Aim of the task
In the data that follows, find the line with "Ricordeau (137, 74)"; transcribe it, every later line up to the one with "El Hombre Jazmin", and that line as well, exactly and with no others.

Records from a data source
· · · · · · ·

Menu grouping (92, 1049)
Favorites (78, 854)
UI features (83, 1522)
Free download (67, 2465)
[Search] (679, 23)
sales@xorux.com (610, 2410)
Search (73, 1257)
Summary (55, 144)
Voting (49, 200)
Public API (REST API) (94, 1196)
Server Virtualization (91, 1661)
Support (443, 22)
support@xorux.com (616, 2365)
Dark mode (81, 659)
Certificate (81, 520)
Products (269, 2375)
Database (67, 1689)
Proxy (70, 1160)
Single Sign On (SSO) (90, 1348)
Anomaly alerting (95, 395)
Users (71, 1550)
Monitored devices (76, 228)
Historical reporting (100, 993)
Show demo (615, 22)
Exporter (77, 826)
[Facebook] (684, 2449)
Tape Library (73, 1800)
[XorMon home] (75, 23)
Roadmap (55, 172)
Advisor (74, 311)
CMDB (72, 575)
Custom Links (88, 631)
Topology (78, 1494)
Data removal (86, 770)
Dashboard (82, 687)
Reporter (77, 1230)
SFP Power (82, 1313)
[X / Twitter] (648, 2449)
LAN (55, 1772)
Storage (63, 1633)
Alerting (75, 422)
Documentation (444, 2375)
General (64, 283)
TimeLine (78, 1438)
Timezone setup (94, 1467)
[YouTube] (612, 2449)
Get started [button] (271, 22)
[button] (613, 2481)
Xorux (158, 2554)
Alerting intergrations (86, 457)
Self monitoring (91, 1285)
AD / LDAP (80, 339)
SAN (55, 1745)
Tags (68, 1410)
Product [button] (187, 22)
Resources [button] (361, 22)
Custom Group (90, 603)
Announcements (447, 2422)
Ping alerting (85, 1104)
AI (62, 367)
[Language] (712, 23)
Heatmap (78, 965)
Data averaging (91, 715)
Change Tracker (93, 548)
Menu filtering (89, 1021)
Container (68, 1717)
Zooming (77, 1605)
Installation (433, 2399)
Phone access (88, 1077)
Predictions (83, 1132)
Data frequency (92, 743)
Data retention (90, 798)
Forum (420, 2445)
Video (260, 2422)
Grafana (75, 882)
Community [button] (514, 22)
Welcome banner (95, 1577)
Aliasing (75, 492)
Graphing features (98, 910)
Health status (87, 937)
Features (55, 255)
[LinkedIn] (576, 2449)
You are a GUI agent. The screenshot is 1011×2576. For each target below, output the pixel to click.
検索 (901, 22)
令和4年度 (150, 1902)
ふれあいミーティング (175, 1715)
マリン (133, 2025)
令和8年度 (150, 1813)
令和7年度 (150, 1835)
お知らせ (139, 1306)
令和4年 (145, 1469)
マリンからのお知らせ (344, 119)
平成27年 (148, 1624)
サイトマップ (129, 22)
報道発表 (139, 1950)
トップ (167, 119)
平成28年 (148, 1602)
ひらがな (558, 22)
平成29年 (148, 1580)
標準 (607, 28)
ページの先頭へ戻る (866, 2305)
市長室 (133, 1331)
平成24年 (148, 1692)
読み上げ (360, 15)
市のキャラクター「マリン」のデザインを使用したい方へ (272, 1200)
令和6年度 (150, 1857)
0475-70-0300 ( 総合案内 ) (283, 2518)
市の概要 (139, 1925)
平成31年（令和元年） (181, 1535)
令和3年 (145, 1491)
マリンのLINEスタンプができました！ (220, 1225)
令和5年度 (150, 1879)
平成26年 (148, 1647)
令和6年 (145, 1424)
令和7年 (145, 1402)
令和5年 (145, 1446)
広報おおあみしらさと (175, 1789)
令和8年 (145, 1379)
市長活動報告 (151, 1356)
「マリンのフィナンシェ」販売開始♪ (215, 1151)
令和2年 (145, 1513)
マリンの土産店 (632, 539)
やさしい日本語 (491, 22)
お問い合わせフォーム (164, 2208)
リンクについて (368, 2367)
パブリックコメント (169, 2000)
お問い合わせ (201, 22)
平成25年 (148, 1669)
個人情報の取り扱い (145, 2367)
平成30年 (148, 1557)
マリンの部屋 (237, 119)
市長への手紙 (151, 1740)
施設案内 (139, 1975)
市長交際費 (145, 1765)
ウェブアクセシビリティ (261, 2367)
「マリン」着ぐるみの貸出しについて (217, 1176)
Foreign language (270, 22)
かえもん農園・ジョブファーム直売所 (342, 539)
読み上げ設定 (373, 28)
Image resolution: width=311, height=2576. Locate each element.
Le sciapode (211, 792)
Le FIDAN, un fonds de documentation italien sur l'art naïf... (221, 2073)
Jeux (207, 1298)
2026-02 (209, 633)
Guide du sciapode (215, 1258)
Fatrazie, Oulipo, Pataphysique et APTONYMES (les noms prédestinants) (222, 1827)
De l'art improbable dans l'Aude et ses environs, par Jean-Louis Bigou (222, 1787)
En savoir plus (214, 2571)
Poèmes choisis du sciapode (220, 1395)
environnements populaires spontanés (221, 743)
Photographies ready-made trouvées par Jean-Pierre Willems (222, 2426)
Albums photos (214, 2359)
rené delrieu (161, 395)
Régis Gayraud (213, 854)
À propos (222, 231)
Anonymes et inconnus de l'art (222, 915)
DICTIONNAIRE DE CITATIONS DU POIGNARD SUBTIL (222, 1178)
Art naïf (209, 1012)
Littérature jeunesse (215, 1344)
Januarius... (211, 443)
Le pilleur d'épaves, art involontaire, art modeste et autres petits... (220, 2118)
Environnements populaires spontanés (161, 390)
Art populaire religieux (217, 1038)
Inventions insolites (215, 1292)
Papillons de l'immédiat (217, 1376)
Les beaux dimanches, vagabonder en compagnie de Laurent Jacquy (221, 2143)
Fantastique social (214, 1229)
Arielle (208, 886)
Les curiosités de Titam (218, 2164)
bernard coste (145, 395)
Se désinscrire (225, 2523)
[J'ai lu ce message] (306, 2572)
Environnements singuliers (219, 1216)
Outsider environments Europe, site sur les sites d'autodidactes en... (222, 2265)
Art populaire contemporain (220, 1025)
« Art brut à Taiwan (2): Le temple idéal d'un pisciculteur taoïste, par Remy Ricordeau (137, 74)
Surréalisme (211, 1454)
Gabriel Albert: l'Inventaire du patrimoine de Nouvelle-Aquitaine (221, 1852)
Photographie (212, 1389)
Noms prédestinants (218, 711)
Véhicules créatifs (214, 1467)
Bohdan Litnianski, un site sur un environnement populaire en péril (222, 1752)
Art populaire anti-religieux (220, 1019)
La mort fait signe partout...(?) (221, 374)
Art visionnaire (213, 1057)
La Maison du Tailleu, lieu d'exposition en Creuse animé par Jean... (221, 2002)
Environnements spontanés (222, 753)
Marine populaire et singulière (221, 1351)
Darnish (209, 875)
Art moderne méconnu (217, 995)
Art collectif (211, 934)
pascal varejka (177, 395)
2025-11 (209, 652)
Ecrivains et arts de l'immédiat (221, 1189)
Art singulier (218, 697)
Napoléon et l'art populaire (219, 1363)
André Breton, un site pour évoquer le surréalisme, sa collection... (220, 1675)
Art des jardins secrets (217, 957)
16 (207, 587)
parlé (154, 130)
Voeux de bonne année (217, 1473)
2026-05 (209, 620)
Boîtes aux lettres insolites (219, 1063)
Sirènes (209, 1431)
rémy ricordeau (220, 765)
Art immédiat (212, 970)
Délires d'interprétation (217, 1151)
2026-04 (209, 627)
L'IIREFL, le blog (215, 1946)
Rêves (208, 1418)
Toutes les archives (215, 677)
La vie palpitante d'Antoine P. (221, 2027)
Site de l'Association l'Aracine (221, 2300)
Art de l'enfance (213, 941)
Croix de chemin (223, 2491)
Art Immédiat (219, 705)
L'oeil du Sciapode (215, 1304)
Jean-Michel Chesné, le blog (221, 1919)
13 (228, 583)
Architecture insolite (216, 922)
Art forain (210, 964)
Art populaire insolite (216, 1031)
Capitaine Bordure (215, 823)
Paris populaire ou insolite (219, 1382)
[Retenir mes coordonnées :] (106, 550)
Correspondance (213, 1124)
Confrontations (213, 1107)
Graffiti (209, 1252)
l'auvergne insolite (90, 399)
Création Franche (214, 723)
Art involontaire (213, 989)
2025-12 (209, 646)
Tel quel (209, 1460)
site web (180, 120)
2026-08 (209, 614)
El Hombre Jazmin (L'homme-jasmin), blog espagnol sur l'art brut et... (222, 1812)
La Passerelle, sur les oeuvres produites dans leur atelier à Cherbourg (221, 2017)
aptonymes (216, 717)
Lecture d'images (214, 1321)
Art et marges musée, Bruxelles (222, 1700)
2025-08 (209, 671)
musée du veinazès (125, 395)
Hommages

· · · · · · ·

Answer to the problem
« Art brut à Taiwan (2): Le temple idéal d'un pisciculteur taoïste, par Remy Ricordeau (137, 74)
Surréalisme (211, 1454)
Gabriel Albert: l'Inventaire du patrimoine de Nouvelle-Aquitaine (221, 1852)
Photographie (212, 1389)
Noms prédestinants (218, 711)
Véhicules créatifs (214, 1467)
Bohdan Litnianski, un site sur un environnement populaire en péril (222, 1752)
Art populaire anti-religieux (220, 1019)
La mort fait signe partout...(?) (221, 374)
Art visionnaire (213, 1057)
La Maison du Tailleu, lieu d'exposition en Creuse animé par Jean... (221, 2002)
Environnements spontanés (222, 753)
Marine populaire et singulière (221, 1351)
Darnish (209, 875)
Art moderne méconnu (217, 995)
Art collectif (211, 934)
pascal varejka (177, 395)
2025-11 (209, 652)
Ecrivains et arts de l'immédiat (221, 1189)
Art singulier (218, 697)
Napoléon et l'art populaire (219, 1363)
André Breton, un site pour évoquer le surréalisme, sa collection... (220, 1675)
Art des jardins secrets (217, 957)
16 (207, 587)
parlé (154, 130)
Voeux de bonne année (217, 1473)
2026-05 (209, 620)
Boîtes aux lettres insolites (219, 1063)
Sirènes (209, 1431)
rémy ricordeau (220, 765)
Art immédiat (212, 970)
Délires d'interprétation (217, 1151)
2026-04 (209, 627)
L'IIREFL, le blog (215, 1946)
Rêves (208, 1418)
Toutes les archives (215, 677)
La vie palpitante d'Antoine P. (221, 2027)
Site de l'Association l'Aracine (221, 2300)
Art de l'enfance (213, 941)
Croix de chemin (223, 2491)
Art Immédiat (219, 705)
L'oeil du Sciapode (215, 1304)
Jean-Michel Chesné, le blog (221, 1919)
13 (228, 583)
Architecture insolite (216, 922)
Art forain (210, 964)
Art populaire insolite (216, 1031)
Capitaine Bordure (215, 823)
Paris populaire ou insolite (219, 1382)
[Retenir mes coordonnées :] (106, 550)
Correspondance (213, 1124)
Confrontations (213, 1107)
Graffiti (209, 1252)
l'auvergne insolite (90, 399)
Création Franche (214, 723)
Art involontaire (213, 989)
2025-12 (209, 646)
Tel quel (209, 1460)
site web (180, 120)
2026-08 (209, 614)
El Hombre Jazmin (L'homme-jasmin), blog espagnol sur l'art brut et... (222, 1812)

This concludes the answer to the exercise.